Thermal Design of Upper Boost Stage with Hybrid Kick Motor for Microspacecraft

This paper proposes thermal design of the upper boost stage with a hybrid kick motor for increasing the deep space exploration from a geostationary transfer orbit by microspacraft. The oxidizer of the hybrid kick motor is nitrous oxide. The main challenge in this paper is to keep the temperature of the nitrous oxide below 35 degree Celsius to keep the nitrous oxide in a liquid condition before the ignition of the hybrid kick motor. The upper temperature limit is lower than that of the allowable temperature range of many on-board devices.
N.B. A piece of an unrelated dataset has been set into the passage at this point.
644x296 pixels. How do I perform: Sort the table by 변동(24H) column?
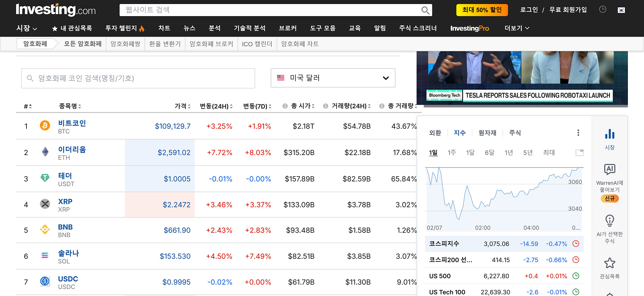click(x=216, y=106)
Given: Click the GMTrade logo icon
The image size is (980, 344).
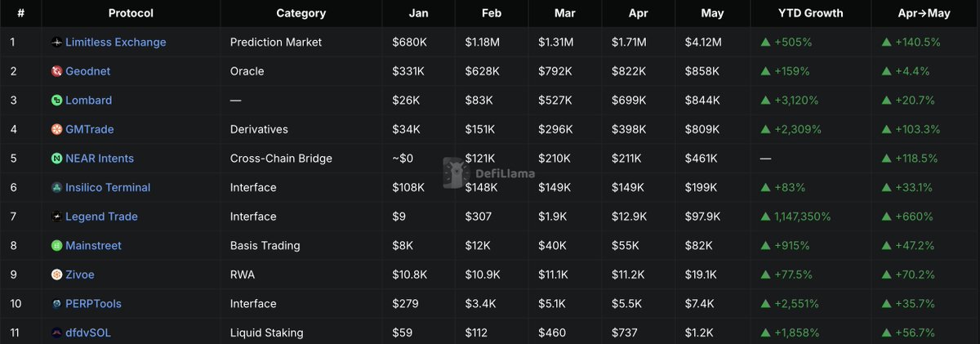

The sunshine and shade time per orbit on the orbit are longer than those on low earth orbits and the temperature fluctuates violently in an orbit. The shape of the upper boost stage is 50 cm cubic. Solar cells are body-mounted and the passive thermal control is based. Two thermal design strategies are applied: Design concept A reduces temperature change in an orbit by using the heat capacity of the entire spacecraft. Design concept B reduces the temperature change in internal structures by transferring the little external heat to the internal structure. Assuming the thermally worst attitude of the upper boost stage, no design solution is found. The design solution is found from design concept B under the attitude condition of the normal flight, in which the upper boost stage rotates about the hybrid kick motor axis.